Sob Lut 18, 2017 7:59 am

Profesor Hucksberry znał się na klątwach i czarnej magii, więc można było mu zaufać i odrzucić teorię którą przyjęła nastolatka. Zmiana płci to nie żadna czarna magia. A jeżeli to nie klątwa, to co... eliksiry? Takie przypuszczenia nie do końca pasowały Riley. Zamyśliła się na minutkę, w myślach rozważając za i przeciw działaniom wszelakim magicznym mikstur. W końcu zabrała również głos:
- Nigdy nie słyszałam o eliksirze zmieniającym płeć, ale jeżeli istnieje taka mikstura, to czy nie powinna przestać już działać? Od przemiany Bertrama minęło grubo ponad dwadzieścia cztery godziny, a ona wciąż jest dziewczyną. Nie wydaje mi się, ażeby eliksiry mogłyby tak długo oddziaływać... Organizm już dawno powinien oczyścić się z magicznych toksyn.
Urwała na moment, lecz po chwili ponownie się odezwała zadając pytanie nauczycielowi – A pan profesor jak długo jest pod wpływem magicznej zmiany płci... i jak pan profesor zamierza sobie z tym problemem poradzić?
Kiedy zapadła chwilowa cisza, do ucha brunetki doleciał szept jej nowej koleżanki.
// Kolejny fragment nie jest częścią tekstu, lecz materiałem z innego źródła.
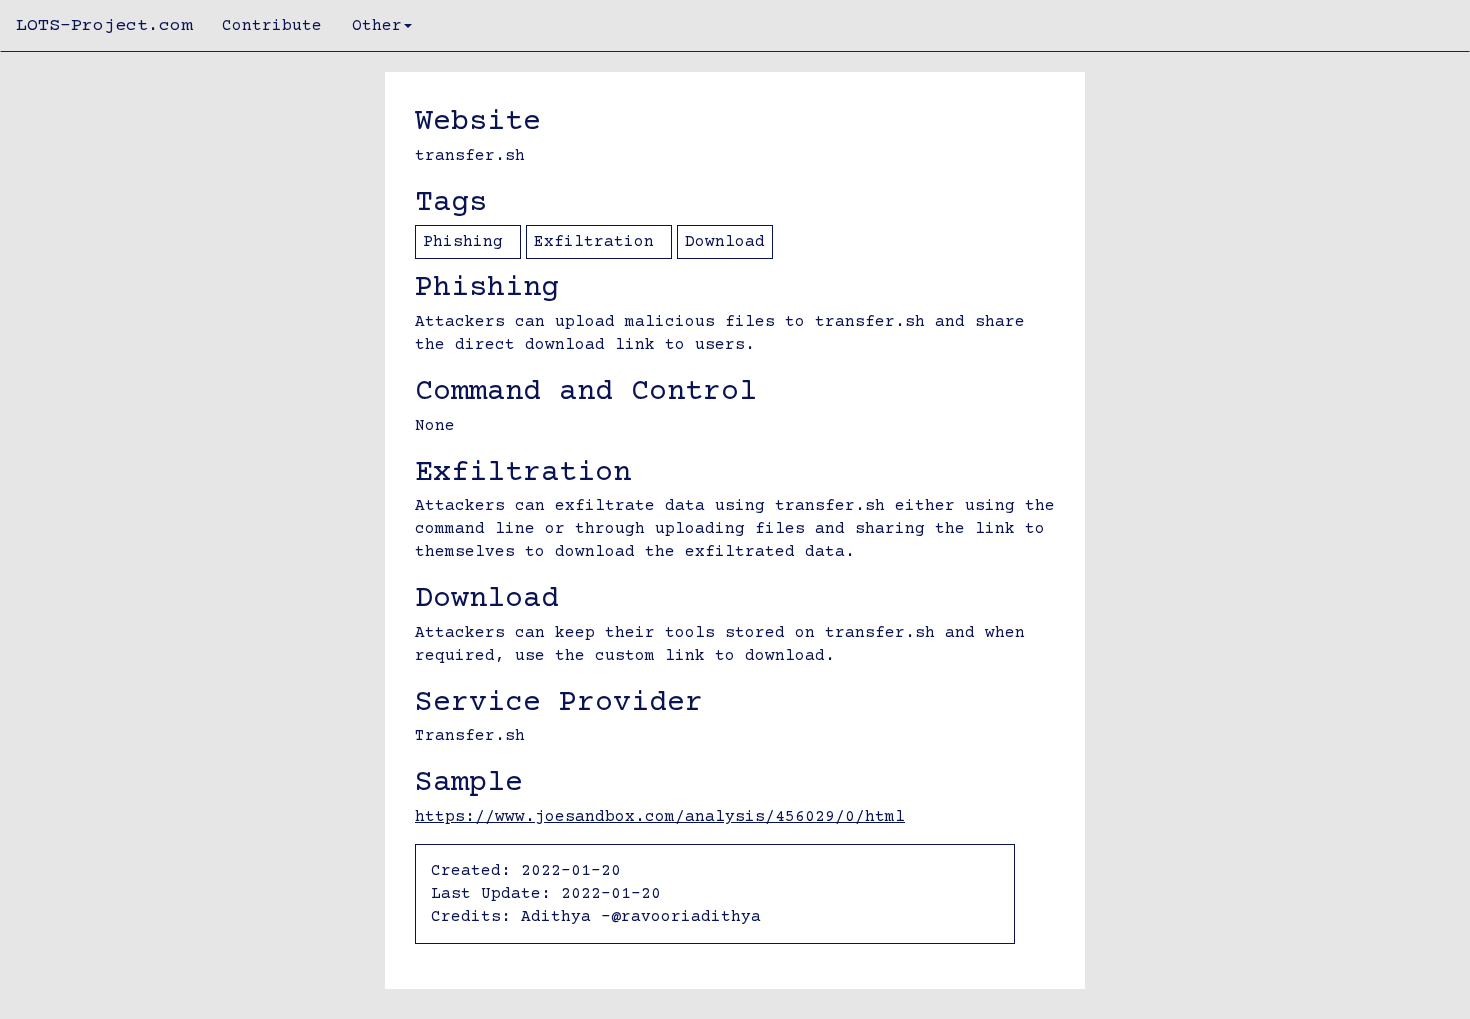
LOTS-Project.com (104, 26)
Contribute (272, 26)
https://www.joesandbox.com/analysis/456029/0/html (660, 817)
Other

Słowa Bertiny bardzo zaskoczyły Gryfonkę, a szczególnie wyrażenie „jak byś chciała...” Nastolatka poczuła pewną uczuciową aluzję. Wiele plotek krążyło o Riley na temat jej odmiennej orientacji, a ów słowa posiadały maleńką nutkę romantyczności. „Chłopak, który zmienia swą płeć w imię miłości”, to dopiero byłaby czarna magia. Magia Miłości. Nastolatka odrzuciła jednak tę samolubną myśl i pokręciła przecząco głową. To była najlepsza odpowiedź.
Chwilę później dziewczyna wpadła na jeszcze jedną teorię.
- A może to magiczna choroba? Epidemia? Seksgrypa?
Charles Myrnin Hucksberry
Nauka
Charles Myrnin Hucksberry

Gabinet profesora Hucksberry'ego - Page 6 Empty Re: Gabinet profesora Hucksberry'ego

Czw Lut 23, 2017 12:27 am
Charles nie znał się na sprawdzaniu cieni by na ich podstawie stwierdzić, która była godzina; wystarczały mu zegary, jeden zresztą podręczny miał ciągle pod ręką. Co do kompozycji była dość przypadkowa, tak jak sam profesor, ot co, idealnie ironiczne wyczucie. Więcej do szczęścia nie było potrzeba. Zmiana płci, choć niewątpliwie zabawna i mogąca zahaczać o czarną magię tym jednak nie była. Znaczy się żadnym wymyślnym zaklęciem, klątwą jak już wspomniał. Pomimo zamiany w kobietę jego mózg nadal prawidłowo pracował. Nie narzekał więc. Poprawił się na swoim wygodnym fotelu z dziwnym znużeniem dostrzegając, że biodra wbijają mu się równie dziwnie, co wczoraj w miękki materiał. Odgarnął swoje dłuższe niż zwykle włosy do tyłu i skrzyżował ręce na klatce piersiowej. W końcu rozmowa trwała w najlepsze, czyż nie?
- Widzi pani, panno Acquart... i tak i nie. Z eliksirami bywa jak z zaklęciami, ich efekt może być mocniejszy lub słabszy, może być czasowy lub trwały. W końcu chociażby taki Wywar Żywej Śmierci... wypicie sporej dawki powoduje śmiertelną śpiączkę, której nie można niczym odwrócić. Sama też nie jest w stanie zniknąć. Może być tak samo z tym nieznacznym eliksirem. Są to oczywiście wszystko moje prywatne przemyślenia, profesor Slughorn z pewnością udzieli obszerniejszych odpowiedzi.
Po zaproponowaniu przez zmienionego Bertrama tego, co w sumie sam Hucksberry zaproponował, kobieta uniosła wysoko brwi i posłała nowemu dziewczęciu, miała nadzieję, że nie drwiące, spojrzenie. Łatwiej było się jednak skupić na Riley. Zamyślił się.
- Sądzę, że pomimo nietypowości sytuacji nie miewam się najgorzej. Udaje mi się prawidłowo funkcjonować, z pewnością sytuację bardzo ułatwia fakt, iż oficjalnie zajęcia szkolne się zakończyły. Jeszcze nie wiem, panno Acquart. Możliwe, że sam przedyskutuję tę kwestię z profesorem Slughornem.
Dobrze, że żadne podszepty nie dotarły do jego nowych uszu - z pewnością wzbudziłoby to w nim dekoncentrację. Na teorie Gryfonki niemal się roześmiał, ale w porę zamaskował to krótkim suchym kaszlem.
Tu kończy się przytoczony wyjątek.